Nepotism can easily creep into political life via the absolute majority system, Amr Hashem Rabea the civil movement representative on the board of trustees, citing examples of current MPs who inherited their seats from their parents or friends. That the absolute majority can guarantee representation for marginalized groups, contended Rabea, is merely a post-fact justification by the government which seeks ultimately only to create an “obedient” parliament.

“We are entering into national dialogue because there is no political climate,” said activist Khaled Talima, also criticizing the existing electoral system and formation of parliament. “The parliament in its current and previous sessions performed poorly.”

“If there were not blatant interference by state agencies in changing the results before, during and after the elections, we wouldn't be sitting here right now,” added former MP and Egyptian Social Democratic Party member Basem Kamel. Advocating for the proportional list system, Kamel said there are “solutions” to ensure that constitutional requirements for representing certain groups are met. Rabea proposed an example of a hybrid proportional list/single-seat electoral system, in which the list would include 20 people, half of whom would be women and who would meet the categories of youth, Copts, Egyptians abroad, and so on.

Not a totally inclusive discussion

Missing from Sunday’s sessions were some party leaders from the Civil Democratic Movement, and representatives of a number of parties that had previously requested to speak on the electoral system. These included the Socialist Popular Alliance Party, the Socialist Party, the Communist Party, the Karama Party and the Nasserist Party.

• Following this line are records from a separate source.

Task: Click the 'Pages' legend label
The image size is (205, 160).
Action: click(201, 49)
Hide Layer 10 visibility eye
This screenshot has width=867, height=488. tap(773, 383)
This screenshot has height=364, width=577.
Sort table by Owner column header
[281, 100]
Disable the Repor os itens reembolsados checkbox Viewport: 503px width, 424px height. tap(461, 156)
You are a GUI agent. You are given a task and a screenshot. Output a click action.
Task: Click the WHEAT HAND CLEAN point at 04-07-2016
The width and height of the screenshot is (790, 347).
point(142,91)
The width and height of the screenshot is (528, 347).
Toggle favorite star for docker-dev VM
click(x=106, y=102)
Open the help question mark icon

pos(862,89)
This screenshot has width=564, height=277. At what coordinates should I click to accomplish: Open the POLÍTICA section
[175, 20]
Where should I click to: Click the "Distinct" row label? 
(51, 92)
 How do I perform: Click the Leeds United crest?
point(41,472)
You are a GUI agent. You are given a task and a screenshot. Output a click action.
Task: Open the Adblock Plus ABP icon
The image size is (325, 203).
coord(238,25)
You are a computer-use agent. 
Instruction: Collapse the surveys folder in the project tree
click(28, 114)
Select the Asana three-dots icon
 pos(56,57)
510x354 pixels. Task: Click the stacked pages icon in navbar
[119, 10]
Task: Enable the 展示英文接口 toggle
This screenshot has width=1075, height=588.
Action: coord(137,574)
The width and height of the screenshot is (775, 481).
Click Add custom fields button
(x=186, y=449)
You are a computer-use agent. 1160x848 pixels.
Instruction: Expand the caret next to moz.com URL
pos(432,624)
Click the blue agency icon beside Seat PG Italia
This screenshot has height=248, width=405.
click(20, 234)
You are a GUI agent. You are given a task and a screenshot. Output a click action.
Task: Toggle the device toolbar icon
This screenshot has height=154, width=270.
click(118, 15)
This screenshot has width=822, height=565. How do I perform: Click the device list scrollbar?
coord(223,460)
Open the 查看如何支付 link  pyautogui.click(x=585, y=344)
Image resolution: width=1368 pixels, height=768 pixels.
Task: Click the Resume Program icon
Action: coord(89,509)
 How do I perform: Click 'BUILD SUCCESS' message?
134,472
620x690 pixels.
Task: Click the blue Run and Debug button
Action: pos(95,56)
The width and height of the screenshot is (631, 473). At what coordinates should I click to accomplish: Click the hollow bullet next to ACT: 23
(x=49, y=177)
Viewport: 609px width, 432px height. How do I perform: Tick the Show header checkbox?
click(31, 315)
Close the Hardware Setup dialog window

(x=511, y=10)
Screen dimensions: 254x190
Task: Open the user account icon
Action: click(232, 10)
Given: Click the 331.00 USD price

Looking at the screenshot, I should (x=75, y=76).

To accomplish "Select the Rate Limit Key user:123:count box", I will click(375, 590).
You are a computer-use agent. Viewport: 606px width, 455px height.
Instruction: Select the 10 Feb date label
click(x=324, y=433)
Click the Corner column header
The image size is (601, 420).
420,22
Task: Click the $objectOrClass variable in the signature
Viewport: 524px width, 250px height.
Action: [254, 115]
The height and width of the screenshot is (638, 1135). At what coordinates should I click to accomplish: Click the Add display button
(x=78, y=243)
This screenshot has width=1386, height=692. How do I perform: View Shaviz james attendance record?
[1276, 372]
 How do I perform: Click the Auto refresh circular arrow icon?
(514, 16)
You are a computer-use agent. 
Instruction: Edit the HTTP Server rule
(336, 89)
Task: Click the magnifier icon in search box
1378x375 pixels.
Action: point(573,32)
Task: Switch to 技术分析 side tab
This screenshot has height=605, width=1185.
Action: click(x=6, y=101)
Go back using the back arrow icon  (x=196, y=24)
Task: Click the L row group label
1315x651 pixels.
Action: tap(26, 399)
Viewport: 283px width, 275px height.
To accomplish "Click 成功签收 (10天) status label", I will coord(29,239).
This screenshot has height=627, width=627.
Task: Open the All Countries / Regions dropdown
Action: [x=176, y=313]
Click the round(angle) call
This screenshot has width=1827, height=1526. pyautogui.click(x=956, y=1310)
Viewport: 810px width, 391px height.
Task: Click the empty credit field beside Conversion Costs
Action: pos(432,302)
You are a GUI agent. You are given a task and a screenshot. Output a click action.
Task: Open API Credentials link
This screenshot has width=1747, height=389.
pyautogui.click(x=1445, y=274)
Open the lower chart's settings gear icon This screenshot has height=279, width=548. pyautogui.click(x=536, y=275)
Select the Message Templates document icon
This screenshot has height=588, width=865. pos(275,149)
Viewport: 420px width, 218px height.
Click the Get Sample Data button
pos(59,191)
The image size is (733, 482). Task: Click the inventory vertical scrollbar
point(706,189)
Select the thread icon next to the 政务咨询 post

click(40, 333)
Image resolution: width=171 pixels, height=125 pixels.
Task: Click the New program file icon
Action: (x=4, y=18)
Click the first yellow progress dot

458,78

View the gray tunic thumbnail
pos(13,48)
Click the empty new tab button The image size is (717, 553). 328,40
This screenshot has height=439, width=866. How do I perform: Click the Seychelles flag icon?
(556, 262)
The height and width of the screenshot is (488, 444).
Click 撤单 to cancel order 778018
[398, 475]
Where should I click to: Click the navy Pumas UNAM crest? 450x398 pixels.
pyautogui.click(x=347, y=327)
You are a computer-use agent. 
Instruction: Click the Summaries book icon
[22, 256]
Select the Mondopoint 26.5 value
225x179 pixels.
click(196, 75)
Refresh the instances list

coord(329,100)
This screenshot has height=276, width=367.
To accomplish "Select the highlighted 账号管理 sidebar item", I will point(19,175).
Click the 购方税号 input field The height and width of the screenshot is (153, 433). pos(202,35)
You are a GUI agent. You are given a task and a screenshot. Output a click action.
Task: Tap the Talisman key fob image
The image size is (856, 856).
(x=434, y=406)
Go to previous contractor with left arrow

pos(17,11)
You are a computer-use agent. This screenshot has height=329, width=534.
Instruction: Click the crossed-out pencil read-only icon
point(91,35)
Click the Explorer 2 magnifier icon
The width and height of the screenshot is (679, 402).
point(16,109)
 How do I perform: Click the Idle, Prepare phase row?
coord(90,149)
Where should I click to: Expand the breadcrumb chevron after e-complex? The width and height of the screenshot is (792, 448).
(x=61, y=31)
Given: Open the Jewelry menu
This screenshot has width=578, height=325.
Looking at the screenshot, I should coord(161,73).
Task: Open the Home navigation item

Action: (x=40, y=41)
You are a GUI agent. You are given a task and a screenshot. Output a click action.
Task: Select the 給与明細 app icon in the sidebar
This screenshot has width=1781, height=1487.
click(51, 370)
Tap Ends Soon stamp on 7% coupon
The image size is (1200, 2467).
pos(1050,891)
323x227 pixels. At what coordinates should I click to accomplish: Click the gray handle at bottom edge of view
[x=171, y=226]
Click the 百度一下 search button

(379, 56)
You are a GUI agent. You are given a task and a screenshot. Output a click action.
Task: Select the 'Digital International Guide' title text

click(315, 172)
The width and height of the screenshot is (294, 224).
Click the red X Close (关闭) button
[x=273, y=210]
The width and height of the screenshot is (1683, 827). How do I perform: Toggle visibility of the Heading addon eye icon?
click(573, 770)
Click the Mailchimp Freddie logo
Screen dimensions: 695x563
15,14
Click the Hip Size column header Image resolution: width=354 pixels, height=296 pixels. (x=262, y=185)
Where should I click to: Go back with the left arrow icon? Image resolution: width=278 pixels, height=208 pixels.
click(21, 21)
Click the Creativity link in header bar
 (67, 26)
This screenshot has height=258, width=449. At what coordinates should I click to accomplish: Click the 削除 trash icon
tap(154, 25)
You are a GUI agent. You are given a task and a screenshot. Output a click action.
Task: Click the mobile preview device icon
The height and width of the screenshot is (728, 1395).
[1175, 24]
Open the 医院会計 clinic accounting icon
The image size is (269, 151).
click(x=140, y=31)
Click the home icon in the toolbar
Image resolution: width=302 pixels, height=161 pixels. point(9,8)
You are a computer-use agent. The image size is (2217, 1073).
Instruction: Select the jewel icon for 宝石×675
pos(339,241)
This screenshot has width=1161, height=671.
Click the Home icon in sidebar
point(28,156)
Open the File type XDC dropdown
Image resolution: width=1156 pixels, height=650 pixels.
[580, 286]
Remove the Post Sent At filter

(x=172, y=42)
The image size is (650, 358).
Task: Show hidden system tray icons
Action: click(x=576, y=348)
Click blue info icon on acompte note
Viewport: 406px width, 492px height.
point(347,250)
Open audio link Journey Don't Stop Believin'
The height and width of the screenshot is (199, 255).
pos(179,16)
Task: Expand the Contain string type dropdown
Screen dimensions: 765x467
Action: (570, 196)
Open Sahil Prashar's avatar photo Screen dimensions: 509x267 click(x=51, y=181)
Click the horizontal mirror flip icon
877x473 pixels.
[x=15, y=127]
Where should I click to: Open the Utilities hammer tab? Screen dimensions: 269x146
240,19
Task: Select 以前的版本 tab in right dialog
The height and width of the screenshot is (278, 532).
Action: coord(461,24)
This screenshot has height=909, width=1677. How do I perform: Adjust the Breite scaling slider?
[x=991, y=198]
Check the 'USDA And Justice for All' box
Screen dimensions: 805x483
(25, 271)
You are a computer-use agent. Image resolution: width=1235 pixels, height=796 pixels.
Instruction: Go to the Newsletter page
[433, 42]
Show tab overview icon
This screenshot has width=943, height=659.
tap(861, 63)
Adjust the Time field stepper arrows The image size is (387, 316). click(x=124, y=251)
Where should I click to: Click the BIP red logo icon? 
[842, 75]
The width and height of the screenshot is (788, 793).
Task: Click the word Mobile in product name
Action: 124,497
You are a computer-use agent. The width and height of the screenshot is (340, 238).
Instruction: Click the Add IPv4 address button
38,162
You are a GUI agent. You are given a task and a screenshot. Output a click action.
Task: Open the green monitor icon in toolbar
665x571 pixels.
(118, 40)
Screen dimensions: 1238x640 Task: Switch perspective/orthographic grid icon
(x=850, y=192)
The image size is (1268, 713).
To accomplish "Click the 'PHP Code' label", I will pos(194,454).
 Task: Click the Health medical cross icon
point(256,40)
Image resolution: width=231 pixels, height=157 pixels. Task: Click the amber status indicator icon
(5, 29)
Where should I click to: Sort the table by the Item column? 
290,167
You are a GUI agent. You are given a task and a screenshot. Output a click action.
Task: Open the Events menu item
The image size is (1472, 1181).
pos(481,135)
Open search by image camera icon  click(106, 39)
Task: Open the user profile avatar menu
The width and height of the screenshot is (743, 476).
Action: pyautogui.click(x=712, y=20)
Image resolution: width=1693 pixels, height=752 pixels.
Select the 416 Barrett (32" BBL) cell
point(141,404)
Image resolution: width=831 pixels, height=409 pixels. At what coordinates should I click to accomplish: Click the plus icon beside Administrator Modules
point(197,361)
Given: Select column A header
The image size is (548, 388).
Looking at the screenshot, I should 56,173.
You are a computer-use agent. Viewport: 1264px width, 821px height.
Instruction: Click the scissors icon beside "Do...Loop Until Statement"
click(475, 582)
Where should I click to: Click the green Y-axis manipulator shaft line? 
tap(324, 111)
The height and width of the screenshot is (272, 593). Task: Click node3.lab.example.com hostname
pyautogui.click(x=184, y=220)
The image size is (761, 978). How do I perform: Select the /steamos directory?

According to Haitham al-Hariry, a representative of the Socialist Popular Alliance Party, several CDM parties including his own decided not to participate in the dialogue sessions unless members who remain imprisoned for their political views are first granted release.

Talima likewise started his statement on Sunday by expressing hope for the release of all prisoners of opinion, before he was cut off and asked to remain on topic.

At the conclusion of the second session held on Sunday, Rashwan declared that upcoming sessions of the dialogue’s political branch on May 21 will discuss the Senate election law, adding that the different proposals on the electoral system will be submitted to President Abdel Fattah al-Sisi for ratification once they are finalized.